# Need some suggestions from everyone please gimmee ur thoughts



## djdcb (Dec 12, 2009)

i am building an almost spl ranger ext square body it will have a sheetmetal dash and fiberglass/wood everything else so i got tons of extra room almost a full 5 feet from back wall to back of seat ridin comfortable I am putting 3 way seprates up high inthe dash almost corner of the windshield but lower shoulder level maybe ill be able to build enclosure for my midbasses also obviously obviously with an easy 25 yeah i said cubic feet behind imma have some serious bass what else should i do for highs remember placement is an open canvas.

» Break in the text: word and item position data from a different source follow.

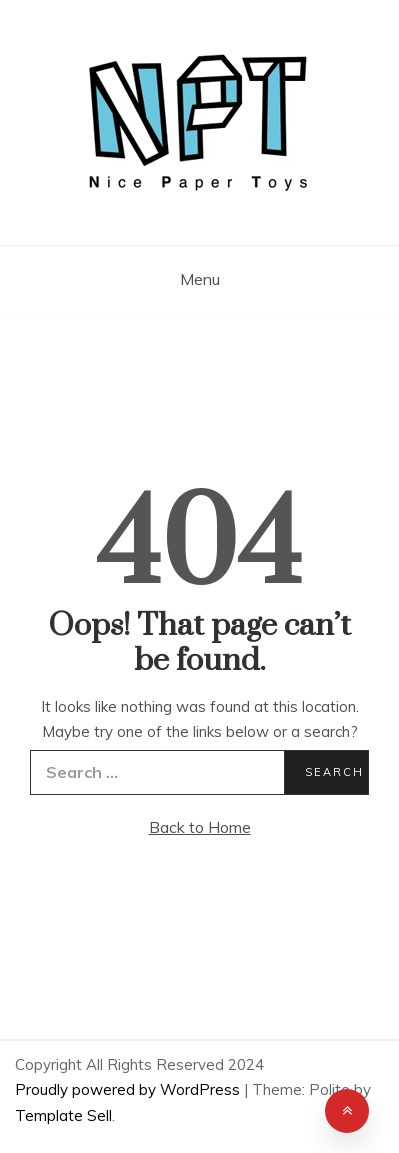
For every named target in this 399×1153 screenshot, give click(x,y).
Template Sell (63, 1115)
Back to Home (200, 827)
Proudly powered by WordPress (129, 1089)
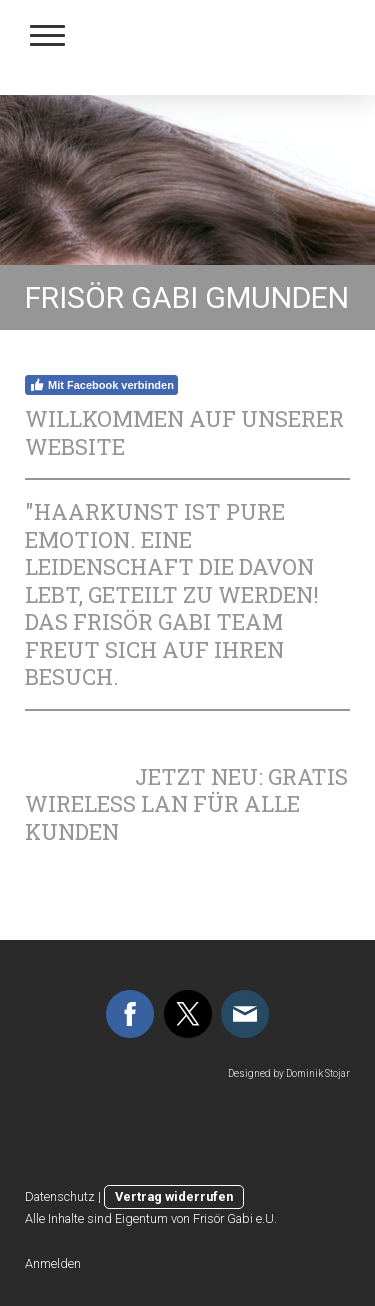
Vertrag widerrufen (174, 1196)
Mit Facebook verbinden (101, 385)
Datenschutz (60, 1196)
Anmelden (53, 1263)
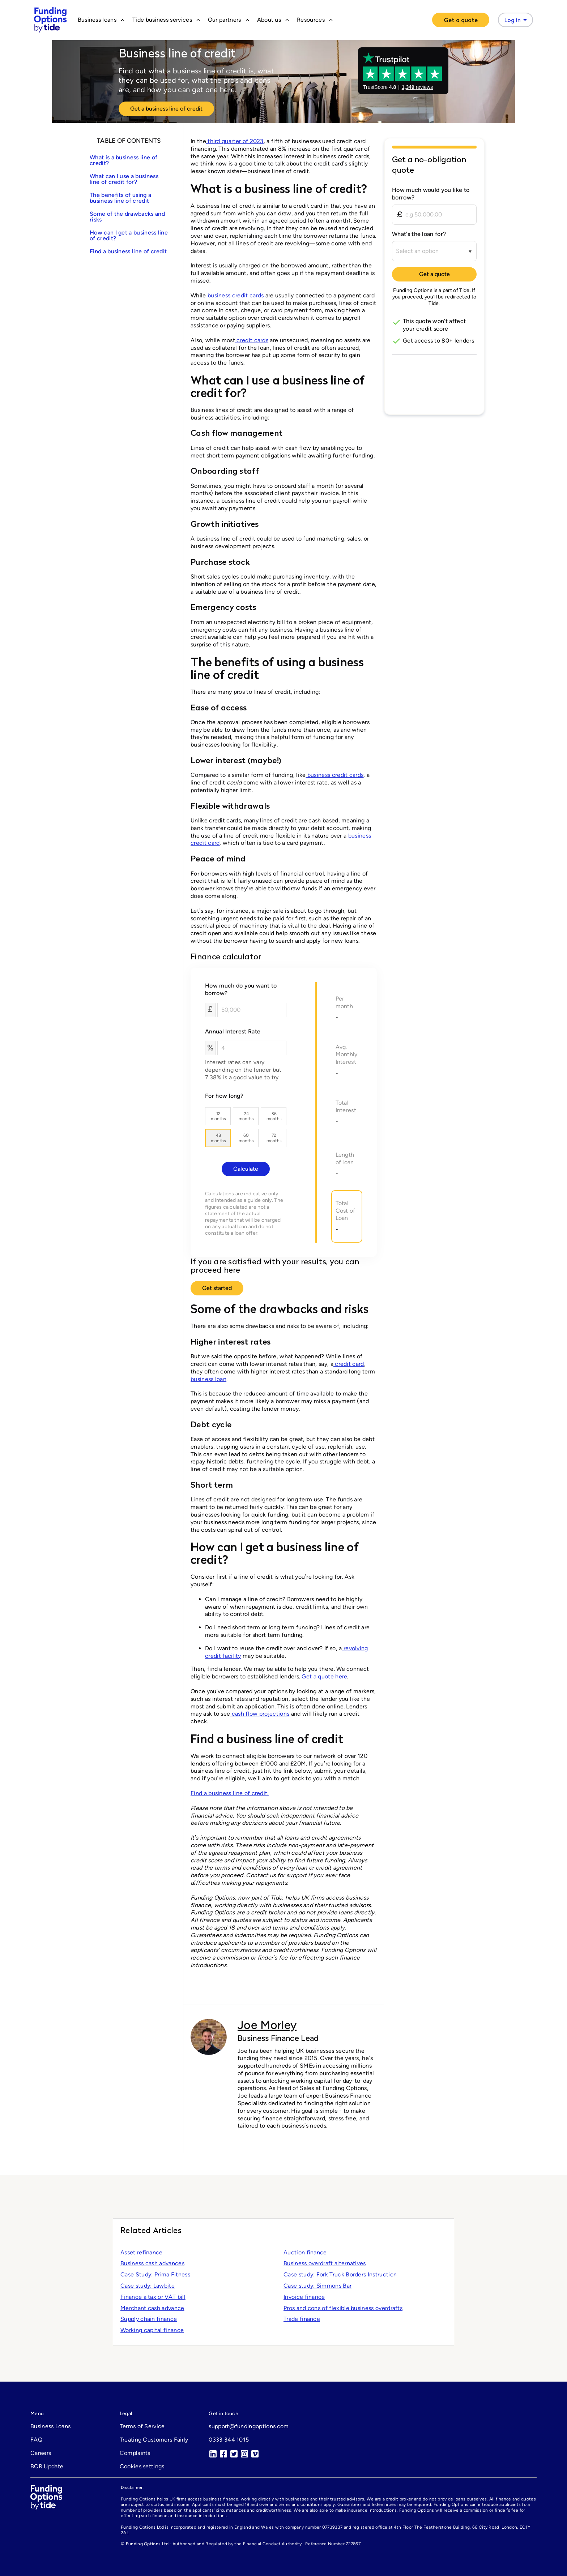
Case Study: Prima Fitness (155, 2274)
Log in (516, 20)
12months (218, 1116)
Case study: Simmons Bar (317, 2285)
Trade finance (302, 2318)
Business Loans (50, 2426)
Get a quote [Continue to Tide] (434, 274)
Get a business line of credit (166, 108)
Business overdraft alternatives (325, 2263)
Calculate (245, 1168)
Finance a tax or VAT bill (153, 2296)
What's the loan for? (419, 234)
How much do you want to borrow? (241, 989)
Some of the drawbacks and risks (127, 216)
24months (246, 1116)
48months (218, 1138)
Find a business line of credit (128, 251)
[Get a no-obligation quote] (434, 167)
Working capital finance (152, 2330)
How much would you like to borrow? (430, 193)
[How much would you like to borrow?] (434, 215)
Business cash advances (152, 2263)
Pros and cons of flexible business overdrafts (343, 2308)
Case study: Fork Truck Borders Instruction (340, 2274)
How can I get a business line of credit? (129, 235)
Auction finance (305, 2252)
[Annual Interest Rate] (251, 1048)
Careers (40, 2453)
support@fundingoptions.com (249, 2426)
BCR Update (46, 2466)
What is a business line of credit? (123, 160)
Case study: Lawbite (147, 2285)
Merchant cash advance (152, 2308)
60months (246, 1138)
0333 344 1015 (229, 2439)
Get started (217, 1288)
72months (274, 1138)
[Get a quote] (460, 20)
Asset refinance (141, 2252)
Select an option (417, 251)
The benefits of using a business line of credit (120, 198)
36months (274, 1116)
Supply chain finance (148, 2318)
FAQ (36, 2439)
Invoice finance (304, 2296)
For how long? (224, 1095)
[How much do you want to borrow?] (251, 1010)
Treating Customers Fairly (154, 2439)
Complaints (135, 2453)
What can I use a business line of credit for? (124, 179)
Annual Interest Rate (232, 1031)
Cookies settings (142, 2466)
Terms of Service (142, 2426)
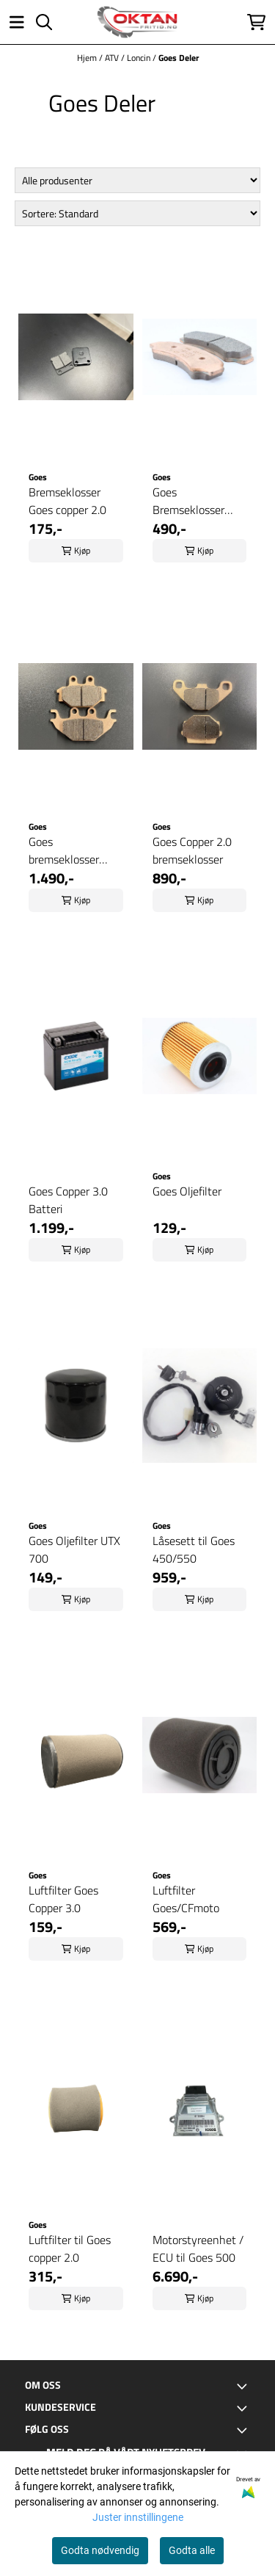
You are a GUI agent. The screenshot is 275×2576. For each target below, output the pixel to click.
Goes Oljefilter (187, 1191)
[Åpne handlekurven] (256, 22)
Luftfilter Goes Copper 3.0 (63, 1899)
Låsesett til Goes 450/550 (194, 1549)
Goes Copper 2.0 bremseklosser (192, 850)
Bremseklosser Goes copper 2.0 (67, 500)
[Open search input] (44, 22)
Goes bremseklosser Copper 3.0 (64, 850)
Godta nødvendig (100, 2550)
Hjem (88, 58)
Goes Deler (178, 58)
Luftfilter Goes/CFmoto (186, 1899)
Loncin (140, 58)
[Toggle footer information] (244, 2386)
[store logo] (137, 22)
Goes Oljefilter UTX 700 (74, 1549)
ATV (113, 58)
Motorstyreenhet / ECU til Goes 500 (198, 2248)
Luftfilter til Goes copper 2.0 (70, 2248)
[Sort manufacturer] (138, 180)
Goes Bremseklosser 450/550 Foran (190, 500)
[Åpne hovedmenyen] (17, 22)
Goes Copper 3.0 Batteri (68, 1200)
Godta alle (192, 2550)
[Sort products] (138, 213)
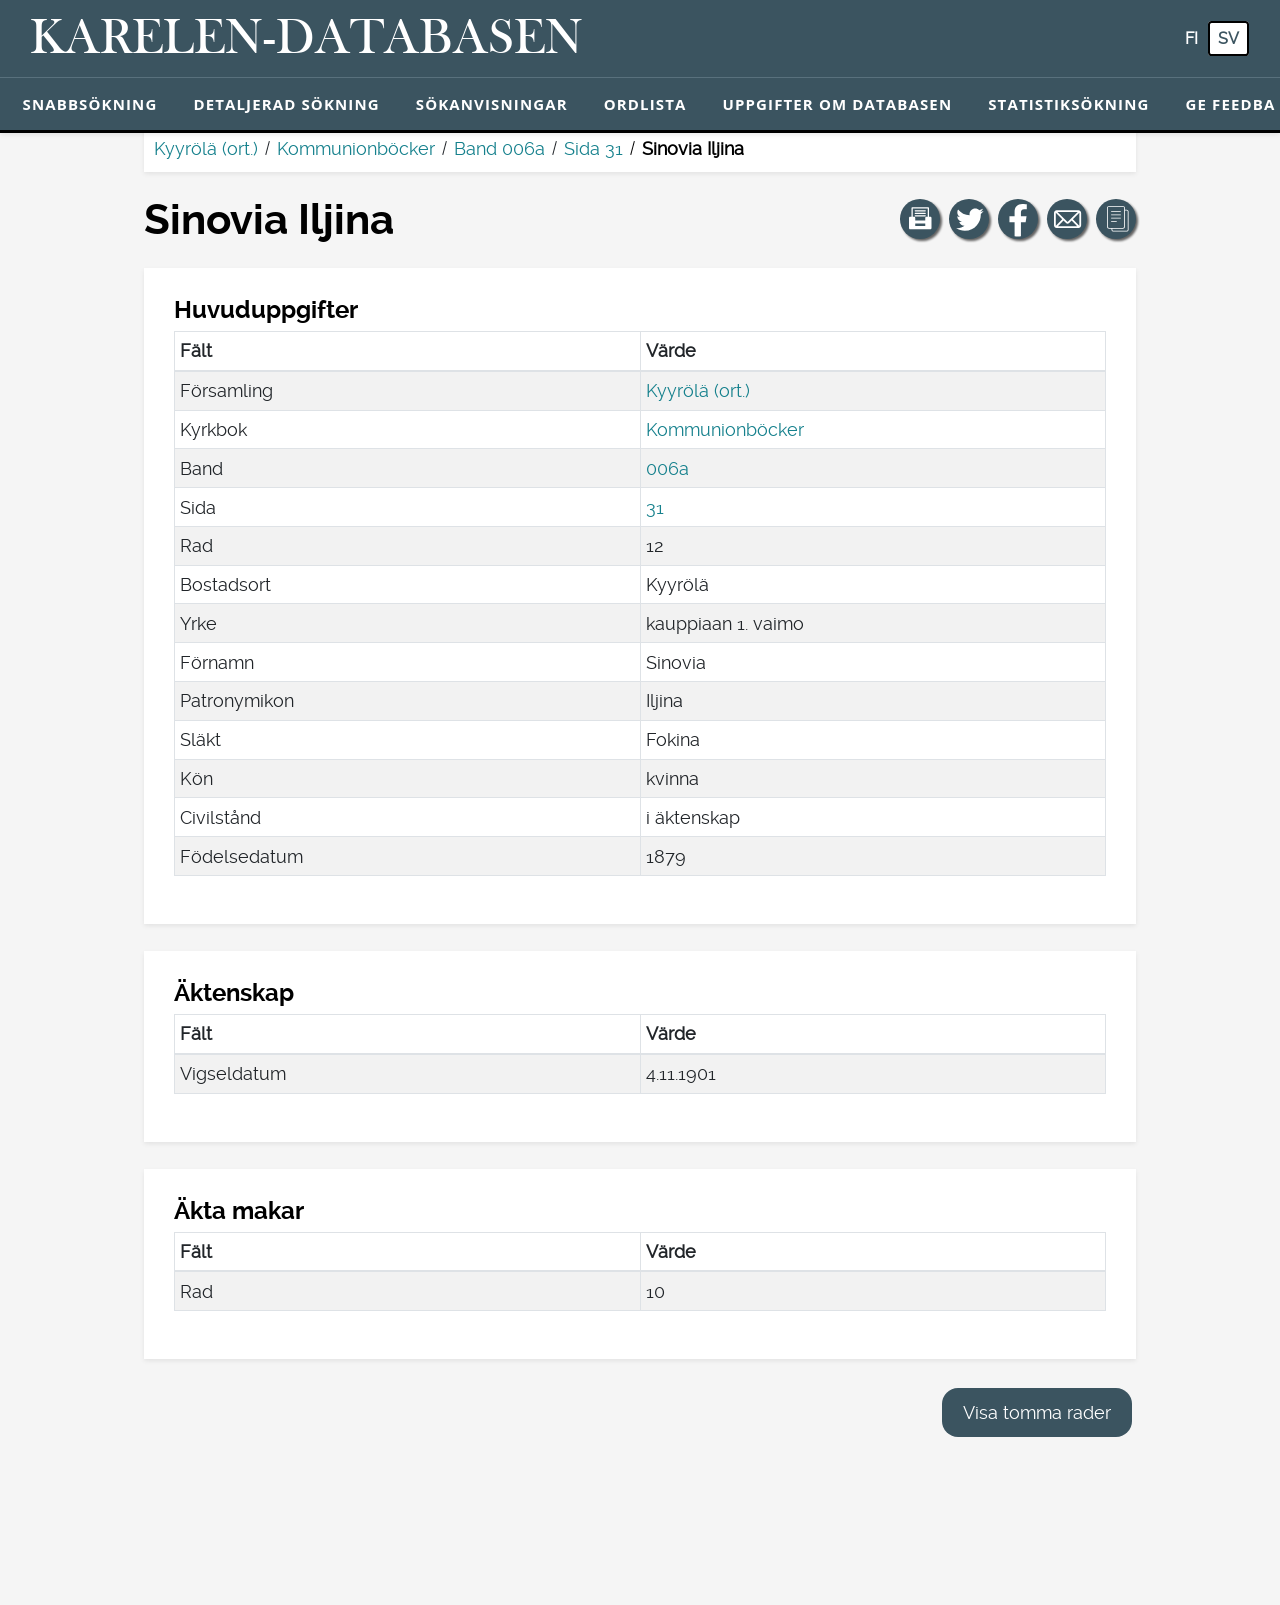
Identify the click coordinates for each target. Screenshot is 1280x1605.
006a (667, 468)
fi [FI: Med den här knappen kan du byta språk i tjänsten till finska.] (1191, 38)
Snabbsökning (90, 104)
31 (655, 507)
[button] (920, 219)
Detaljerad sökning (286, 104)
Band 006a (499, 148)
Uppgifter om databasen (837, 104)
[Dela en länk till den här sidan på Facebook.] (1018, 219)
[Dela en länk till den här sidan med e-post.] (1067, 219)
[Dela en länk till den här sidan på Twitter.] (969, 219)
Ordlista (645, 104)
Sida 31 (593, 148)
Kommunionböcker (356, 148)
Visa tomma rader (1037, 1412)
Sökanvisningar (492, 104)
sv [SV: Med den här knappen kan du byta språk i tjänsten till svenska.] (1228, 38)
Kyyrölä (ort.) (206, 148)
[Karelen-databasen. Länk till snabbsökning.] (306, 39)
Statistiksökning (1068, 104)
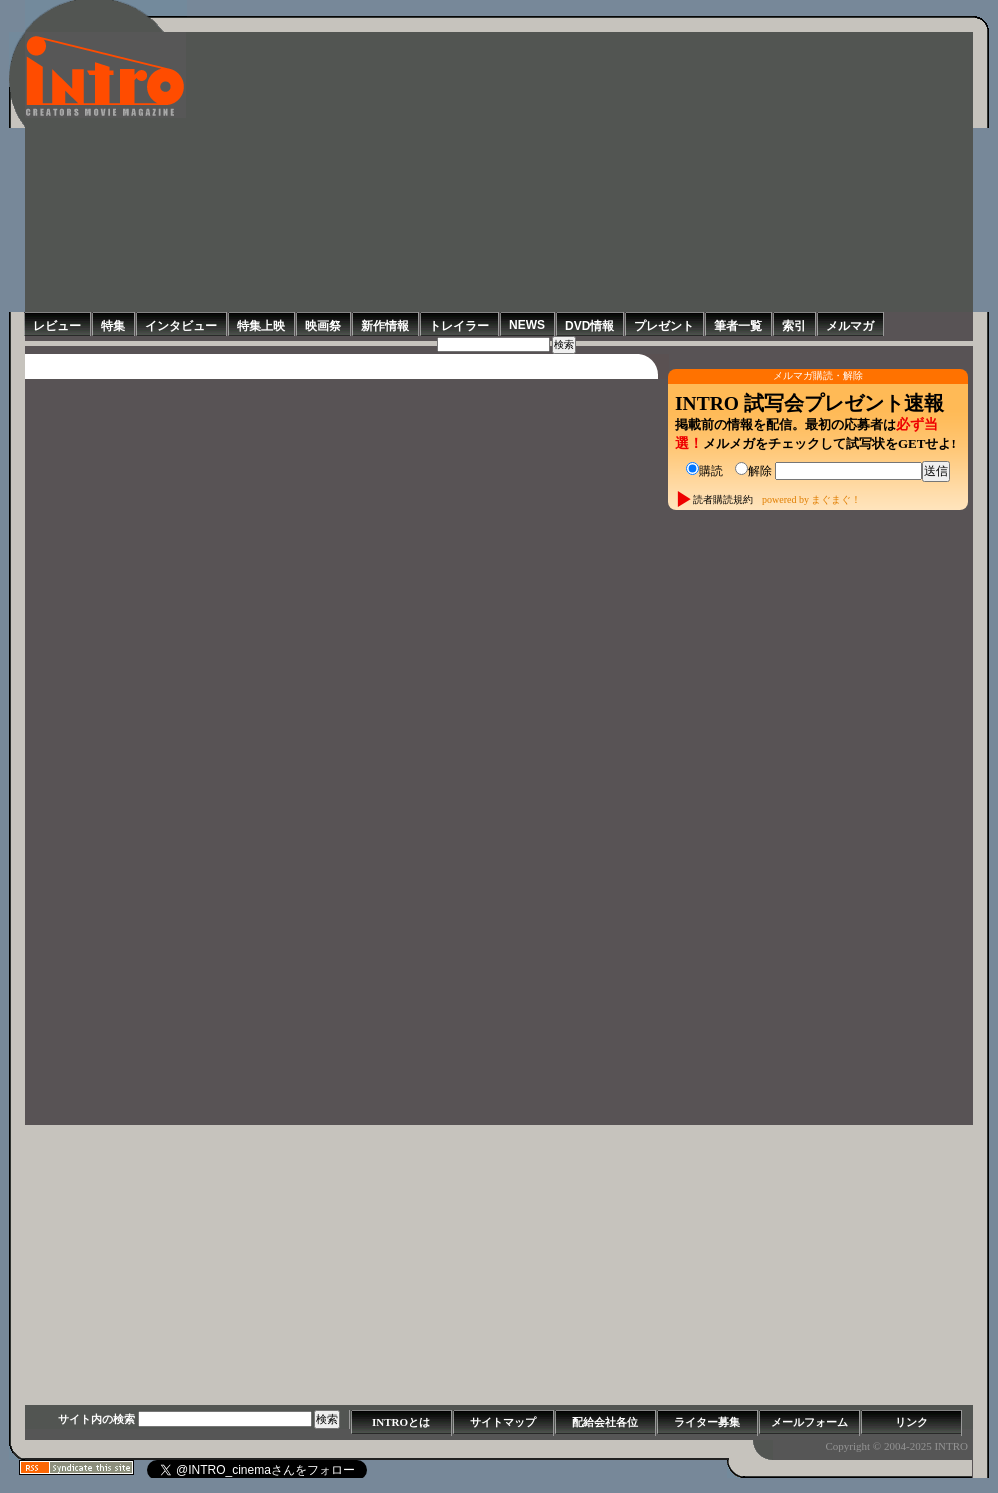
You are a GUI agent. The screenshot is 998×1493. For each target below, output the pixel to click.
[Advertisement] (579, 172)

Also need help with 3-way speaker setup im assuming you guys know i mean 3 way seperates....anyway im not ryin to spend what bostom focal jl but id like a loud loud clean sound remeber tons of bass two alternators 4 batts and if things go rite a warhorse...by the way it is bagged on 20s sorry had to brag it sucking out all my life ....and my wife


----------



## djdcb (Dec 12, 2009)

bump thanx guyz


----------



## HertzGuy (Jan 23, 2010)

bumb dat jazz weezy don by the corner, he won kno whaa hoppne be4 he sayd what he be lik if fo sho you know.....

try to spell out words so atleast you appear a little coherent...its all I'm saying..not trying to be rude.


----------